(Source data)
==========
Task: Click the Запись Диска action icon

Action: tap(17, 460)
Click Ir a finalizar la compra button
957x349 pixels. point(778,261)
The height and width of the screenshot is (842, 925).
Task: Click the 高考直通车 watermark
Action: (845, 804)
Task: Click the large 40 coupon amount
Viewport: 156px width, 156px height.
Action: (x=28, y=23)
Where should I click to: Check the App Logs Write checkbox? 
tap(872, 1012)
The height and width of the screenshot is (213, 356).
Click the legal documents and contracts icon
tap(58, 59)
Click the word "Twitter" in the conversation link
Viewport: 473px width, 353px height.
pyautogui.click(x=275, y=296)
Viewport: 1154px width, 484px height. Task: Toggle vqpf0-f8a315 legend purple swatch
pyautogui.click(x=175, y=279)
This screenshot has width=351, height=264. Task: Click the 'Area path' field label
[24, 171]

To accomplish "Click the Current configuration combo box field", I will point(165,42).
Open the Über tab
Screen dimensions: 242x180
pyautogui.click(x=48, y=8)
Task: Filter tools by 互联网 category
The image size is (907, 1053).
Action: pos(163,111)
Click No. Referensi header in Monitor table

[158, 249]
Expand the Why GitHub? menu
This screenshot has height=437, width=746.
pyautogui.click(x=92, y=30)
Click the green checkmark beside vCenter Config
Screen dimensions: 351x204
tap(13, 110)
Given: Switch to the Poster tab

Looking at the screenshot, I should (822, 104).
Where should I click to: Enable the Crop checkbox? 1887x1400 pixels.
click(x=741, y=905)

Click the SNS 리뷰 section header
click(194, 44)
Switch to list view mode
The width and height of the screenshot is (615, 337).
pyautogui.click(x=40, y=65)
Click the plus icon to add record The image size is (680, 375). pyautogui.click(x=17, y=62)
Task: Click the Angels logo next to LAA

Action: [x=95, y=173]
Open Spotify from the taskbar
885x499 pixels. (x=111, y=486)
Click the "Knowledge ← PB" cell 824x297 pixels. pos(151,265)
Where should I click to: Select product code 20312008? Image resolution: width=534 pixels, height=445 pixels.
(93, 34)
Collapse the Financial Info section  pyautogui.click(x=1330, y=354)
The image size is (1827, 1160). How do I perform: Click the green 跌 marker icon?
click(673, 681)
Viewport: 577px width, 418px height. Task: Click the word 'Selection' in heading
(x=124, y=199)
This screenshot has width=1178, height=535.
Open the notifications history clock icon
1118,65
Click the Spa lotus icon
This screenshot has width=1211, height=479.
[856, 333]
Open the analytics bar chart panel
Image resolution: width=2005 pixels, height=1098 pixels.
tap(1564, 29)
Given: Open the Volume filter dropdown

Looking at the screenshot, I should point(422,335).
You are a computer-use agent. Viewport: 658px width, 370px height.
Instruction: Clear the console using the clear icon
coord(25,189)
==========
● **Exercise task**: Copy out the lines of the data above, from the very beginning through the line containing "pyautogui.click(x=275, y=296)", keeping both ends and matching every character.

● **Response below**:
Task: Click the Запись Диска action icon

Action: tap(17, 460)
Click Ir a finalizar la compra button
957x349 pixels. point(778,261)
The height and width of the screenshot is (842, 925).
Task: Click the 高考直通车 watermark
Action: (845, 804)
Task: Click the large 40 coupon amount
Viewport: 156px width, 156px height.
Action: (x=28, y=23)
Where should I click to: Check the App Logs Write checkbox? 
tap(872, 1012)
The height and width of the screenshot is (213, 356).
Click the legal documents and contracts icon
tap(58, 59)
Click the word "Twitter" in the conversation link
Viewport: 473px width, 353px height.
pyautogui.click(x=275, y=296)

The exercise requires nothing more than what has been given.